[Collected data entries]
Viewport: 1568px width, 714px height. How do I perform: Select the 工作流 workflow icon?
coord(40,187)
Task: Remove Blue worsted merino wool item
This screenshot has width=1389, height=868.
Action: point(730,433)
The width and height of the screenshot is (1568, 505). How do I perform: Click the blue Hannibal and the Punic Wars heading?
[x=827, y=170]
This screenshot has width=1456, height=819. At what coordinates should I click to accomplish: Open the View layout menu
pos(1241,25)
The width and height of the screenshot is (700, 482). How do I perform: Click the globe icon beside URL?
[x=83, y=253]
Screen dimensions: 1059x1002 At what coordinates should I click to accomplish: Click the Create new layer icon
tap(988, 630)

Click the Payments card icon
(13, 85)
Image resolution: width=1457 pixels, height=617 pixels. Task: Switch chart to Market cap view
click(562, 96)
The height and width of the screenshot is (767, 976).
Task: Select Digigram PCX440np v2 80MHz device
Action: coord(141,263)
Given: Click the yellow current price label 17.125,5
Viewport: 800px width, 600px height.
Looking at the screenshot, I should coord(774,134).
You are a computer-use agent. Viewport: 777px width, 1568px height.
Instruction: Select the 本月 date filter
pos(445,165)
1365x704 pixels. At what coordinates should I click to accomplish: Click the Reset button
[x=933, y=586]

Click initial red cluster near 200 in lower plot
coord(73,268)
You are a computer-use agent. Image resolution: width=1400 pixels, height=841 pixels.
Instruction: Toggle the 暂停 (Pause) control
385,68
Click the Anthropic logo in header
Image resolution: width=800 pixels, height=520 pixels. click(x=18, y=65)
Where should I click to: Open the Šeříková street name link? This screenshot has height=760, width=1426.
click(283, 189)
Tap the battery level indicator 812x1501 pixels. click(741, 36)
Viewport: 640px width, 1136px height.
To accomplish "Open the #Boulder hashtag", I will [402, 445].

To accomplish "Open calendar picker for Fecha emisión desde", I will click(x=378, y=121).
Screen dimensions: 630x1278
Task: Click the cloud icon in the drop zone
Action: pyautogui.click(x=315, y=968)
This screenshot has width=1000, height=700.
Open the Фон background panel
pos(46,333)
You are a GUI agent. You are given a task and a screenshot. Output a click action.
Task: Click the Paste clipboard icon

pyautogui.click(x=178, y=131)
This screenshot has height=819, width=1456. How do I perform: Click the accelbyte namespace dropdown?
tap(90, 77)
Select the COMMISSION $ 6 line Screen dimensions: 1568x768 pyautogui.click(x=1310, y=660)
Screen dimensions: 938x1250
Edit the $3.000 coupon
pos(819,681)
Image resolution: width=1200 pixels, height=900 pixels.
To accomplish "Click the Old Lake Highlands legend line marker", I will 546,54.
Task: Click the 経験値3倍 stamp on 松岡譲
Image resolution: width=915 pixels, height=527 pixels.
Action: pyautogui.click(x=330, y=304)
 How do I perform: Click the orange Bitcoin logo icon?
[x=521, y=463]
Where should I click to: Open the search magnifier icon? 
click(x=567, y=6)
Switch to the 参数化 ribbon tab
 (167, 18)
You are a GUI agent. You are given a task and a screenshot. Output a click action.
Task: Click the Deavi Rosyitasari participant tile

» Work instructions: The expected output is the complete data, repeated exactly.

» Reply to the exercise:
Viewport: 1568px width, 714px height. How do I perform: Select the 工作流 workflow icon?
coord(40,187)
Task: Remove Blue worsted merino wool item
This screenshot has width=1389, height=868.
Action: point(730,433)
The width and height of the screenshot is (1568, 505). How do I perform: Click the blue Hannibal and the Punic Wars heading?
[x=827, y=170]
This screenshot has width=1456, height=819. At what coordinates should I click to accomplish: Open the View layout menu
pos(1241,25)
The width and height of the screenshot is (700, 482). How do I perform: Click the globe icon beside URL?
[x=83, y=253]
Screen dimensions: 1059x1002 At what coordinates should I click to accomplish: Click the Create new layer icon
tap(988, 630)

Click the Payments card icon
(13, 85)
Image resolution: width=1457 pixels, height=617 pixels. Task: Switch chart to Market cap view
click(562, 96)
The height and width of the screenshot is (767, 976).
Task: Select Digigram PCX440np v2 80MHz device
Action: coord(141,263)
Given: Click the yellow current price label 17.125,5
Viewport: 800px width, 600px height.
Looking at the screenshot, I should coord(774,134).
You are a computer-use agent. Viewport: 777px width, 1568px height.
Instruction: Select the 本月 date filter
pos(445,165)
1365x704 pixels. At what coordinates should I click to accomplish: Click the Reset button
[x=933, y=586]

Click initial red cluster near 200 in lower plot
coord(73,268)
You are a computer-use agent. Image resolution: width=1400 pixels, height=841 pixels.
Instruction: Toggle the 暂停 (Pause) control
385,68
Click the Anthropic logo in header
Image resolution: width=800 pixels, height=520 pixels. click(x=18, y=65)
Where should I click to: Open the Šeříková street name link? This screenshot has height=760, width=1426.
click(283, 189)
Tap the battery level indicator 812x1501 pixels. click(741, 36)
Viewport: 640px width, 1136px height.
To accomplish "Open the #Boulder hashtag", I will [402, 445].

To accomplish "Open calendar picker for Fecha emisión desde", I will click(x=378, y=121).
Screen dimensions: 630x1278
Task: Click the cloud icon in the drop zone
Action: pyautogui.click(x=315, y=968)
This screenshot has width=1000, height=700.
Open the Фон background panel
pos(46,333)
You are a GUI agent. You are given a task and a screenshot. Output a click action.
Task: Click the Paste clipboard icon

pyautogui.click(x=178, y=131)
This screenshot has height=819, width=1456. How do I perform: Click the accelbyte namespace dropdown?
tap(90, 77)
Select the COMMISSION $ 6 line Screen dimensions: 1568x768 pyautogui.click(x=1310, y=660)
Screen dimensions: 938x1250
Edit the $3.000 coupon
pos(819,681)
Image resolution: width=1200 pixels, height=900 pixels.
To accomplish "Click the Old Lake Highlands legend line marker", I will 546,54.
Task: Click the 経験値3倍 stamp on 松岡譲
Image resolution: width=915 pixels, height=527 pixels.
Action: pyautogui.click(x=330, y=304)
 How do I perform: Click the orange Bitcoin logo icon?
[x=521, y=463]
Where should I click to: Open the search magnifier icon? 
click(x=567, y=6)
Switch to the 参数化 ribbon tab
 (167, 18)
You are a GUI agent. You are given a task and a screenshot. Output a click action.
Task: Click the Deavi Rosyitasari participant tile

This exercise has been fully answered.